YOUR ASSIGNMENT: Continue the forum thread about waiting for an appointment with a new psychiatrist, starting after its last post.

DOCUMENT SEGMENT:
━━━━━━━━━━
They finally gave me an appointment with the pdoc. Apparently she is a younger woman, and they all say she is very nice. My appointment will be on the 16th, 13 days from today. So I have 13 days left to go until I finally see a new pdoc. Feels like this is taking forever. I had bad anxiety last night and thought I was hearing something dragging across the floor, but I think it turned out to just be my own breathing I was hearing and not a hallucination. I think my anxiety is making things worse than they really are. My brother also took me out for a day, just a few hours to get me out of the house, we went for a walk and visited some shops, he bought me a teak candle because he knows aromatherapy often helps me, and teak is one of my favorites. He is such a sweet guy, I am so lucky to have him. Just 13 more days.
You should use the time to plan what you are going to say to her. Make the most of it. There have been times when I wanted to really make an impression on my pdoc, and it backfired. Try not to make any emphatic statements unless you really feel that way. Think of all your problems and bring them up with your pdoc. Let her know what you need.
Yes, crimby is right. Write it all down and don’t be embarassed to say anything. She is there to help you.
I will try. The office told me the appointment with the pdoc will be 45 minutes long. Plus I think my therapist also will have told her some things, since my therapist wrote a referral, so I’m not sure how much she will be already influenced by whatever my therapist told her. I think my therapist believes that everything I told her was because of psychosis. I really hate trying to explain things to people who have probably never even been high. It’s like trying to explain colors to a blind person.
Don’t worry, it will probably go just fine.
━━━━━━━━━━
MATERIAL PROVIDED:
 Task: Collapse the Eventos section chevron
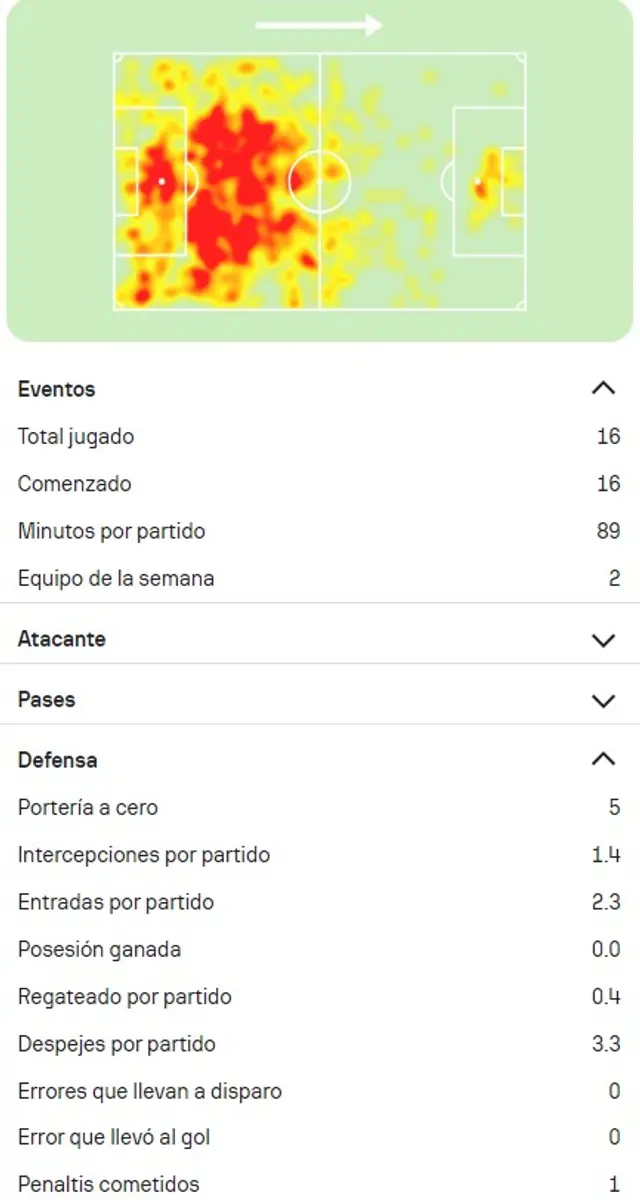[603, 388]
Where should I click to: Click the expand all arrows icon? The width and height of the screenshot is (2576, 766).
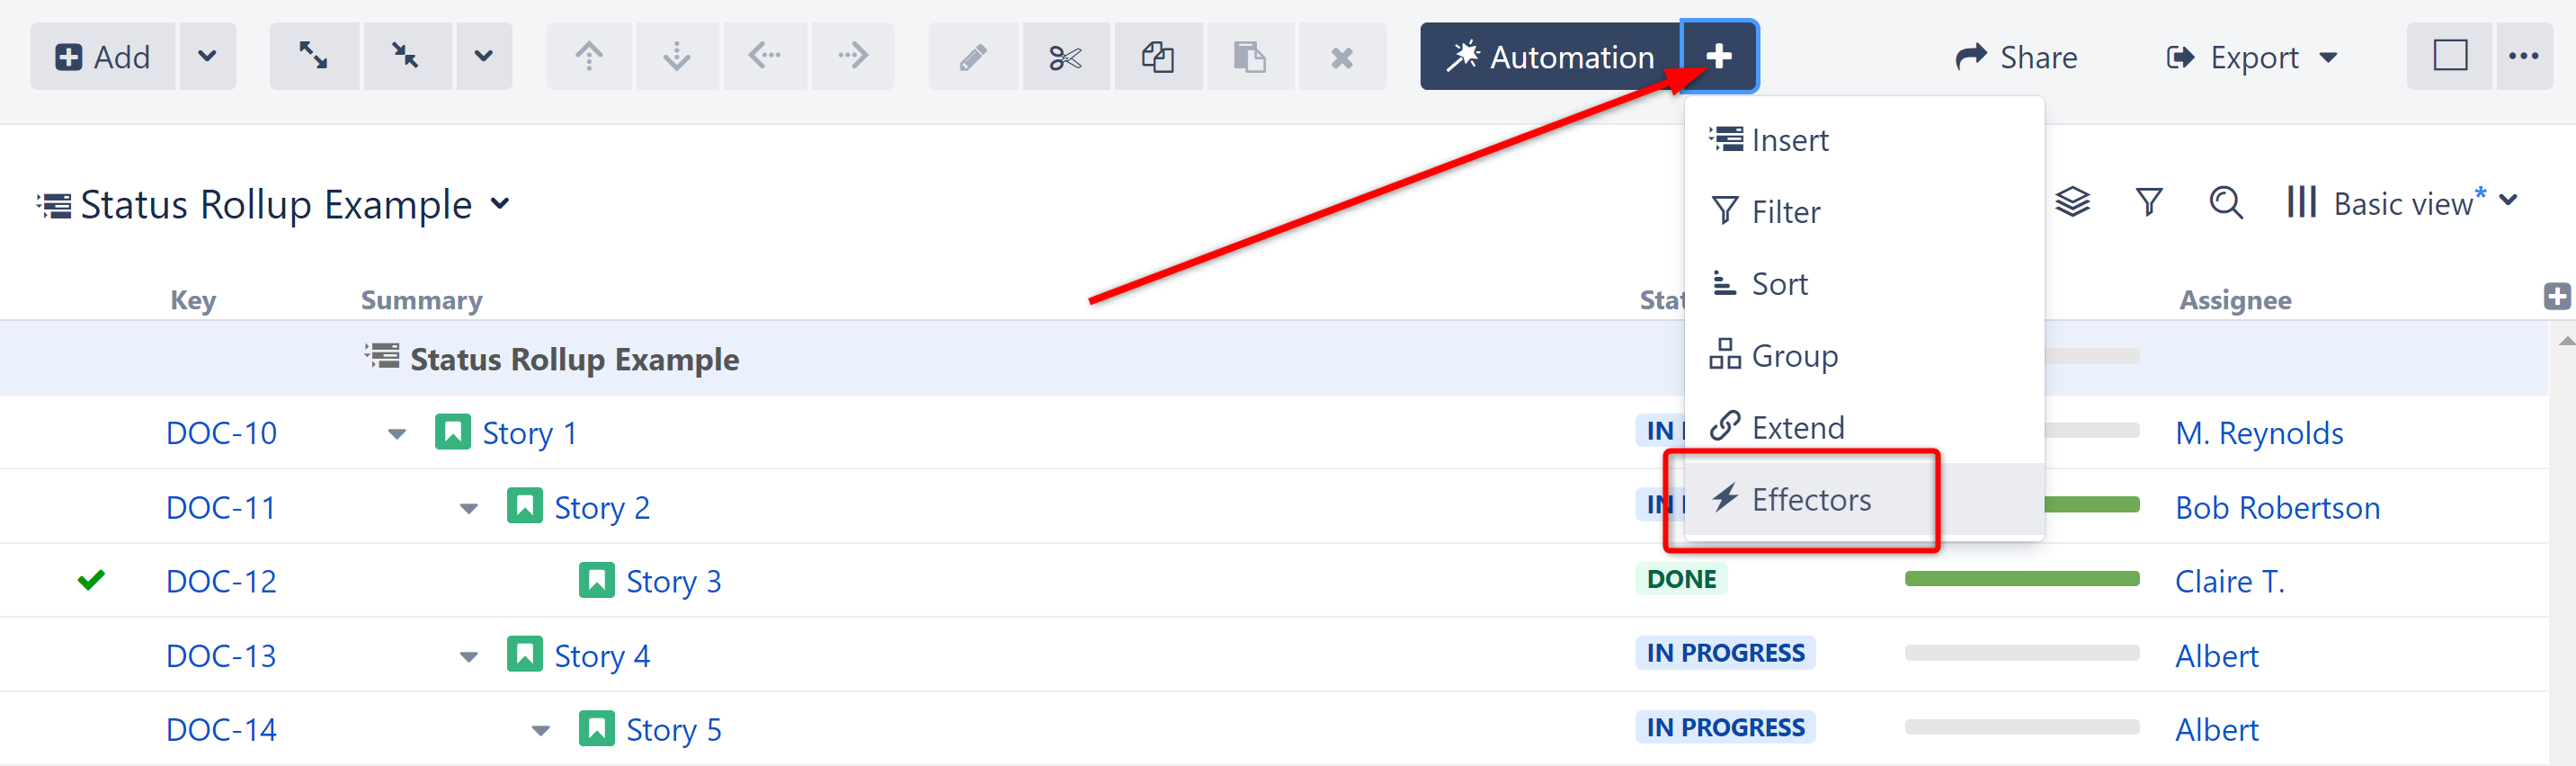[313, 56]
━━━━━━━━━━
YOUR RESPONSE:
Hopefully. I am trying to figure out how to word things differently, though. I tried to explain to the therapist why I don’t think I am having visual hallucinations exactly but perhaps something similar, so I explained to her about the layers. She just looked concerned, gave no indication that she understood what I meant and scribbled stuff down on her papers. So that made me think that it was a failed attempt to communicate. Then she said she would not be available the next week, but then scheduled me to see her almost 3 weeks later, and ended our session early. So it was like the communication failed so much that she doesn’t want to bother seeing me until I am on meds. So stuff like that makes me feel like I need to try to explain things differently/better.
But maybe they are just not allowed to say, “You are not making sense to me,” or something.
When I was psychotic I heard thought like voices of people I knew, and it was full conversations you know? They kept saying I heard voices and I kept saying I didn’t hear them, per se, but I “thought” them, they all looked at me and were like “You do hear them”, it was frustrating.
Now, since I’m stable, I could explain to my pdoc better and he finally understood, one year later lol
I would trust them, if you’re not making sense they probably know. And my therapist refuses to see me if I’m psychotic, he says no good can come out of it, since I’m irrational.
So she seems to know what she’s doing, which is good.
I hope you are right. You do make sense to me. It would just be nice if they could be straightforward and let me know if they think I am not making sense at all. Like it would be nice to know whether my thoughts themselves are not making sense, or if I am just not explaining well enough. When they just give me a weird look and stay silent, I can only guess, which makes me feel more unsure of myself.
It’s normal you feel unsure of yourself, given what you’re going through. It would be worse if you were too sure of yourself, believe me. I was positive I was god and that I made perfect sense.
Yeah that’s a good point.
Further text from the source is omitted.